#saldaPress / Liberty Meadows vol. 1 Eden

Fabrizio Mancini

Liberty Meadows è un rifugio per animali molto particolari, un po’ fuori di testa come ci dice Frank Cho, l’autore.

Questo perché gli animali che frequentano questo rifugio, oltre a parlare e ad essere capiti dagli esseri umani, sono completamente fuori di testa.

Ad accompagnarli il personale umano, con il direttore, il tuttofare, il veterinario e la psicologa.

Spiccano questi ultimi due poiché Frank (il veterinario non l’autore) è infatuato della splendida Brandy, un animo buono e gentile che non sembra minimamente accorgersi della cosa, inoltre Frank ci mette del suo, partendo già sconfitto e intimidito dalla bellezza della collega.

Gag argute e divertenti, strutturate nel classico formato della striscia a fumetti, mai troppo slegate, seguono sempre un leggero filo narrativo, a volte persino a formare una mini storia interna.

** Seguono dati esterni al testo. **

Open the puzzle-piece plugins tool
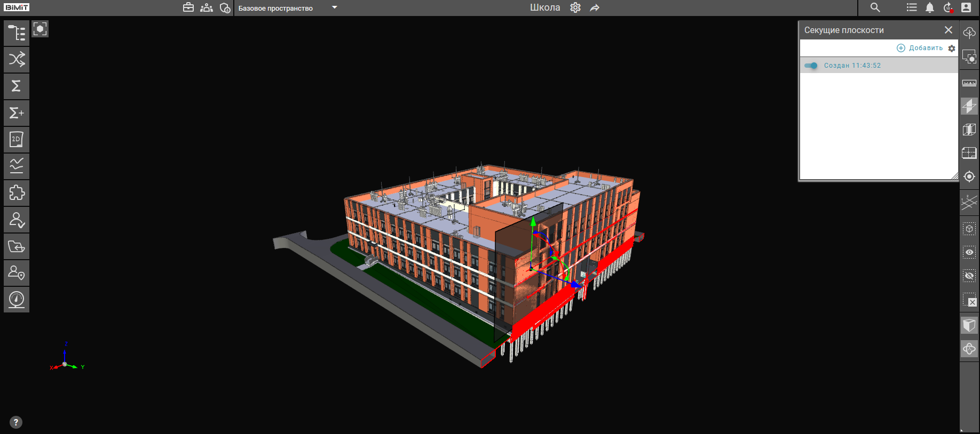The image size is (980, 434). coord(17,193)
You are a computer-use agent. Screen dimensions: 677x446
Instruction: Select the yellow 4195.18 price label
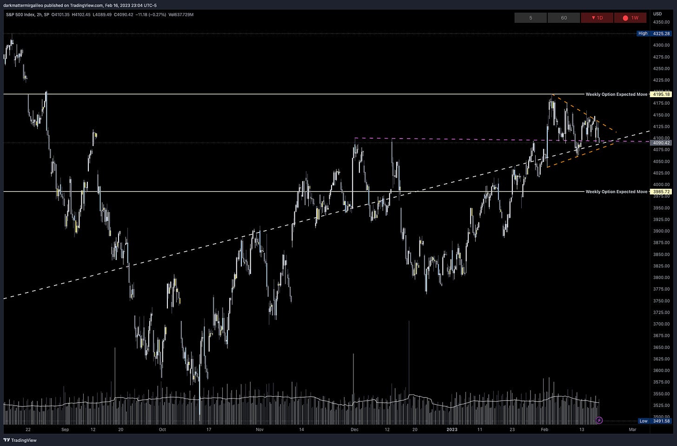coord(661,94)
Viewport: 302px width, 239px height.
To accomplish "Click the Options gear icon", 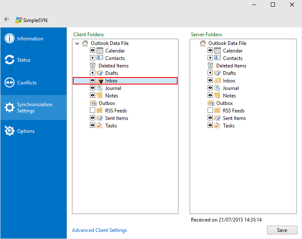I will [9, 131].
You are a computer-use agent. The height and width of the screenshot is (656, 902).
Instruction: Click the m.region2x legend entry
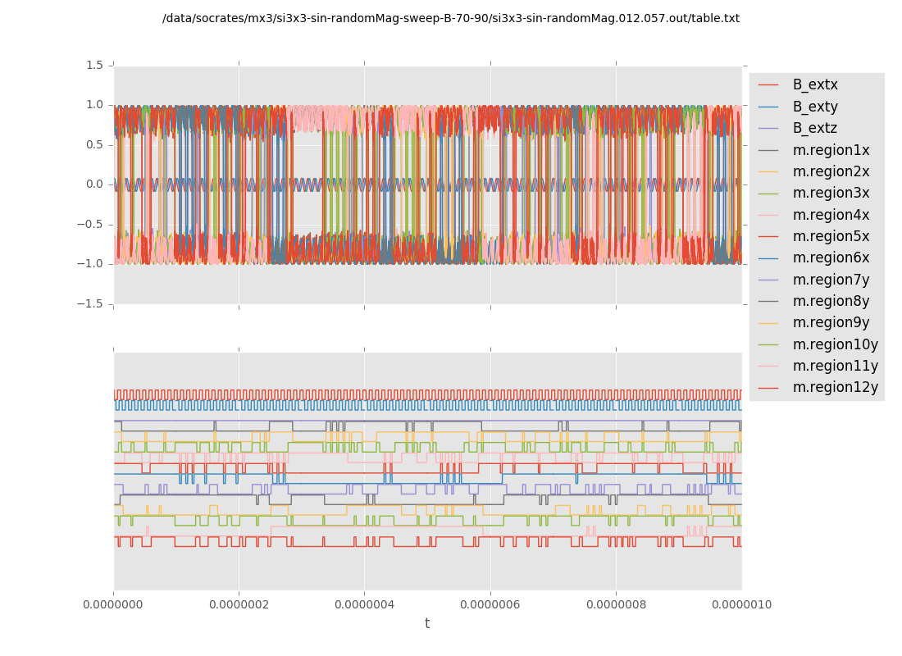pos(831,171)
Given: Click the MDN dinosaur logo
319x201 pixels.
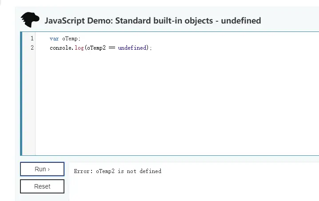Looking at the screenshot, I should point(30,20).
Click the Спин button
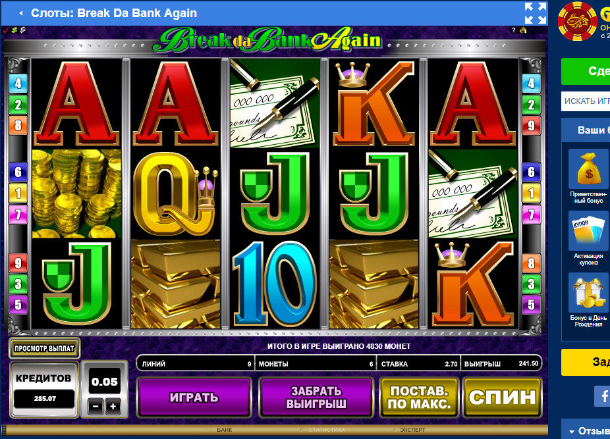610x439 pixels. click(x=502, y=398)
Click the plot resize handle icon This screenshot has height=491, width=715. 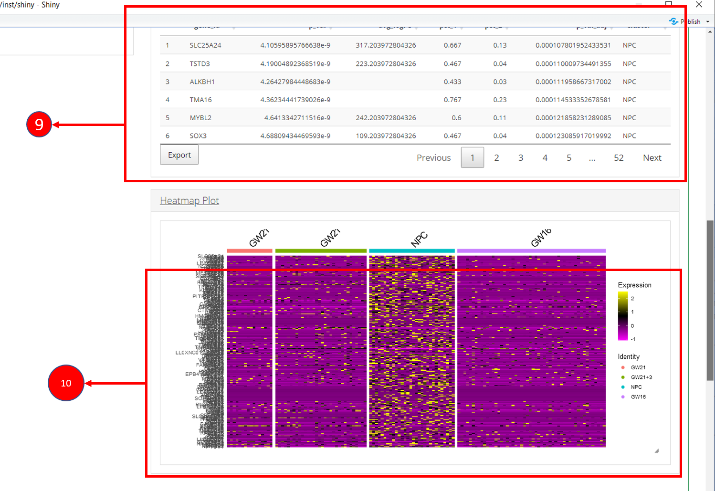click(657, 450)
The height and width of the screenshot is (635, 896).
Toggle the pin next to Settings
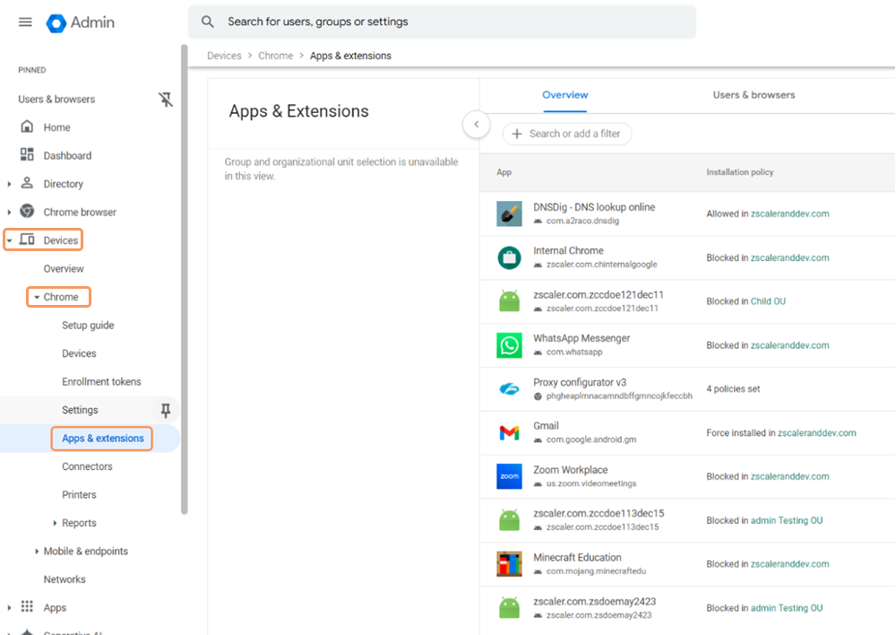[x=165, y=410]
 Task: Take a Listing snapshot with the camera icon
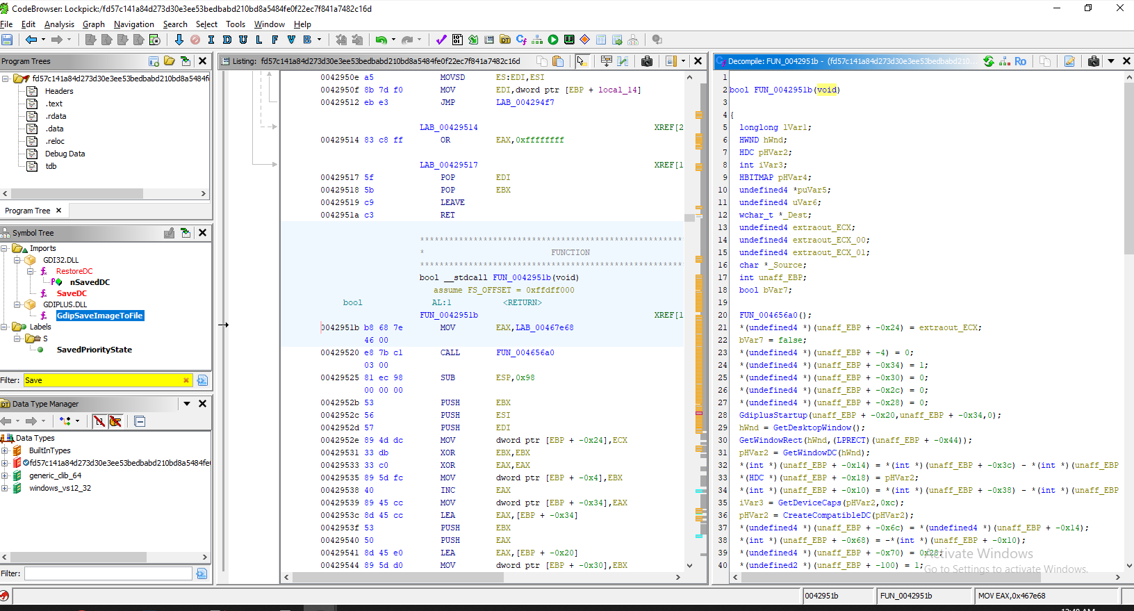[647, 61]
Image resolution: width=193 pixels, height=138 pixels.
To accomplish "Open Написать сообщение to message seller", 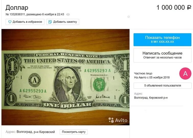I will point(162,55).
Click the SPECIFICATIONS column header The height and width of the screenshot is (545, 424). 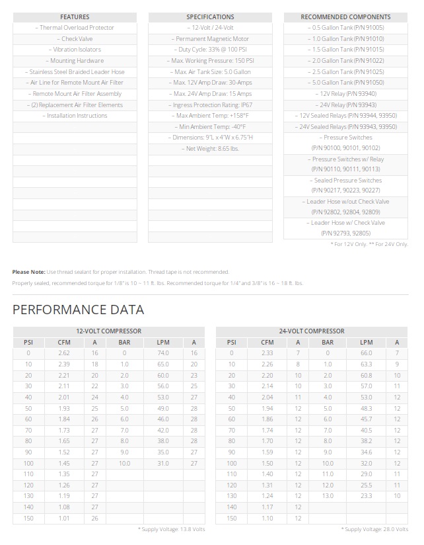pyautogui.click(x=210, y=17)
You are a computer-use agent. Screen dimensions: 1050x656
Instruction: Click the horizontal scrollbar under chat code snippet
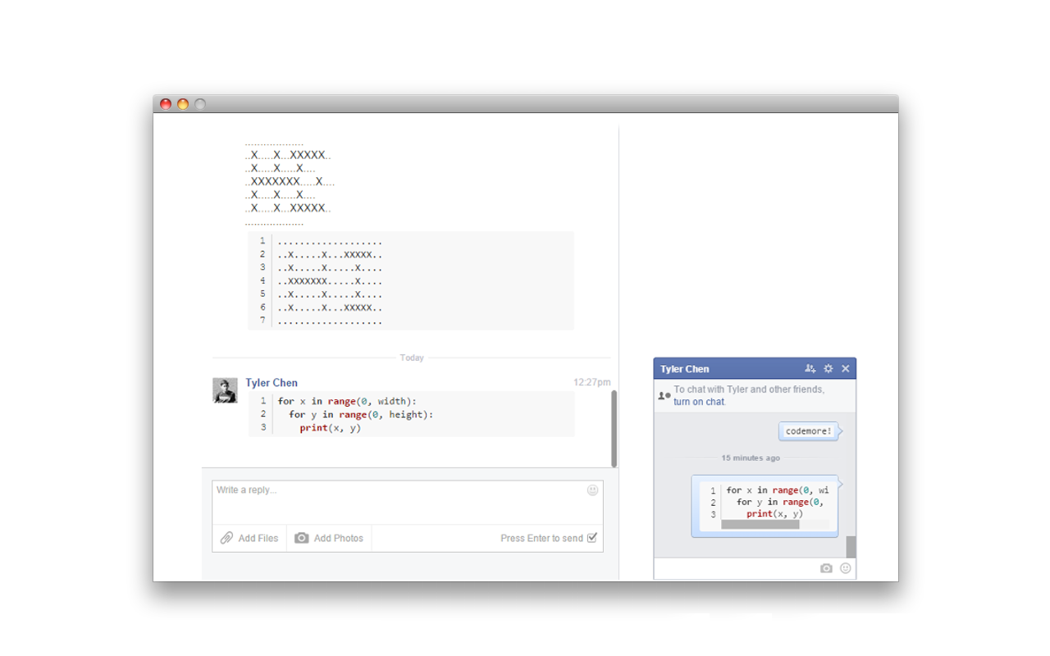[759, 524]
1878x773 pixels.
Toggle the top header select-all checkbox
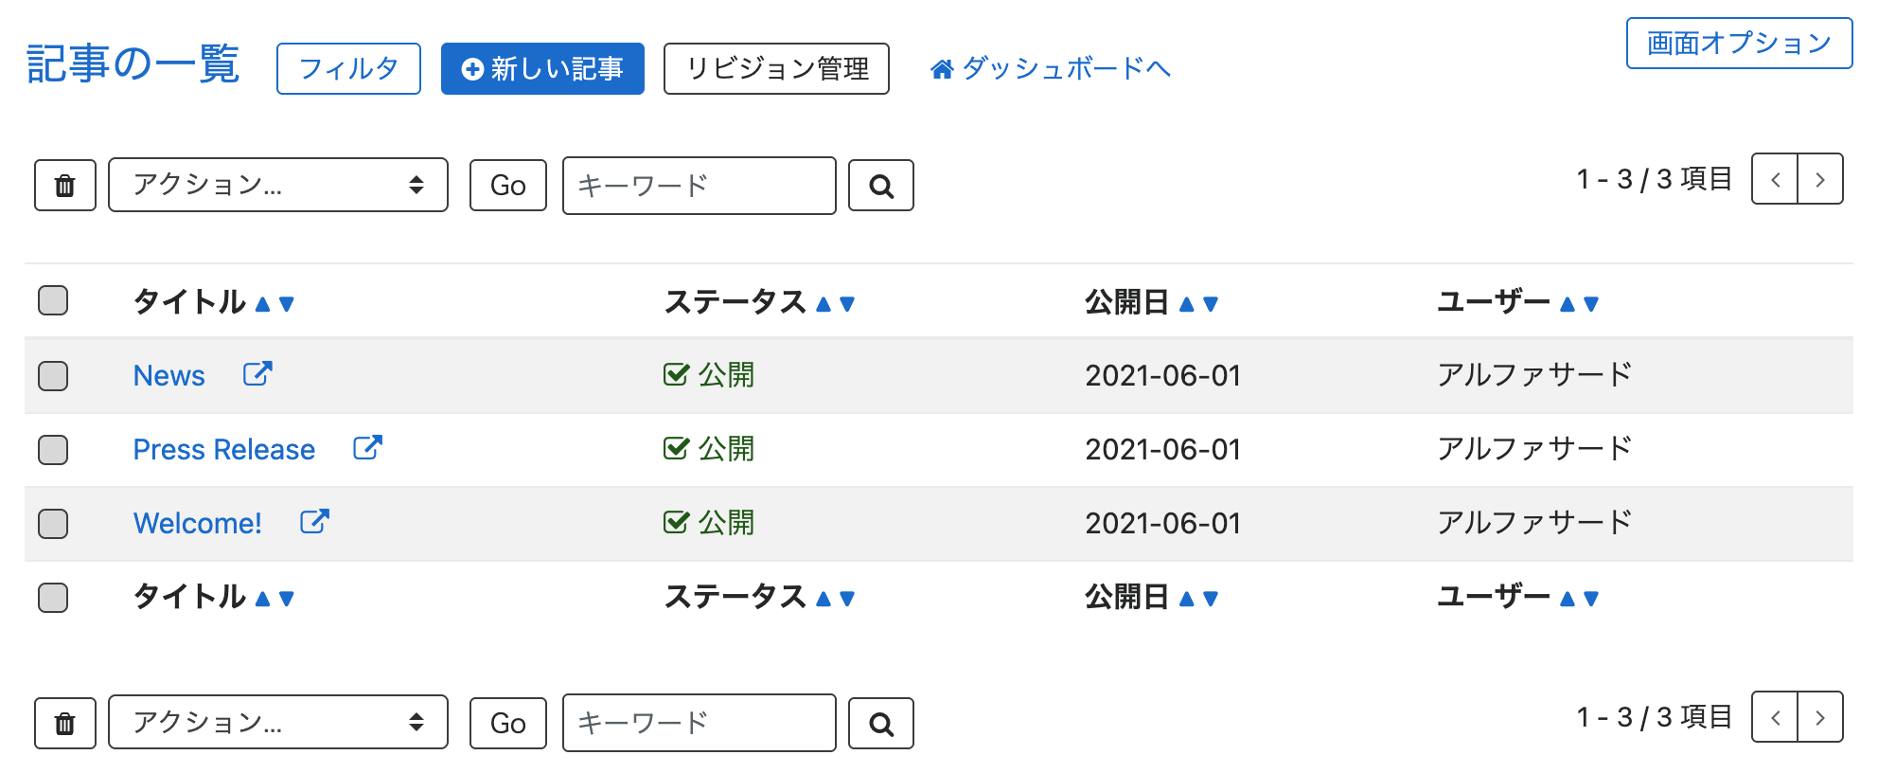53,300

La particolarità più evidente e decisamente efficace è la capacità di Cho nel dare una dinamica molto cartoonesca come quella di una cioccolata bollente che ti fa prendere fuoco e che plachi con un estintore direttamente sulla lingua. Spesso le situazioni mostrate hanno un significato universale e sono per questo molto efficaci, ma la reazione così inaspettatamente originale e semplice le incastona magistralmente in una comicità stile slapstik dei migliori Buster Keaton o Charlot.

Solo per farvi qualche esempio assisterete alle ansie di Leslie, la rana toro ipocondriaca, e le impossibili malattie che crede di avere, o Ralph l’orso nano perennemente accigliato che non manca mai un botta e risposta, oppure l’anatroccolo Truman, completamente fuori di testa e degli altri incredibili abitanti di Liberty Meadows.

I disegni di Frank Cho sono esemplari, esprime a pieno gli insegnamenti di Will Eisner nel mostrare tutto con poco e non nasconde una grande dote tecnica che si esprime sopratutto con le figure femminili e nella cover gallery in fondo al volume.

La saldaPress dimostra di non essere legata a determinati generi, ma di essere in grado di pubblicare tranquillamente anche strisce comiche, una dote che non tutti sembrano avere.

Non qualcosa di comune insomma, proprio come chi frequenta Liberty Meadows.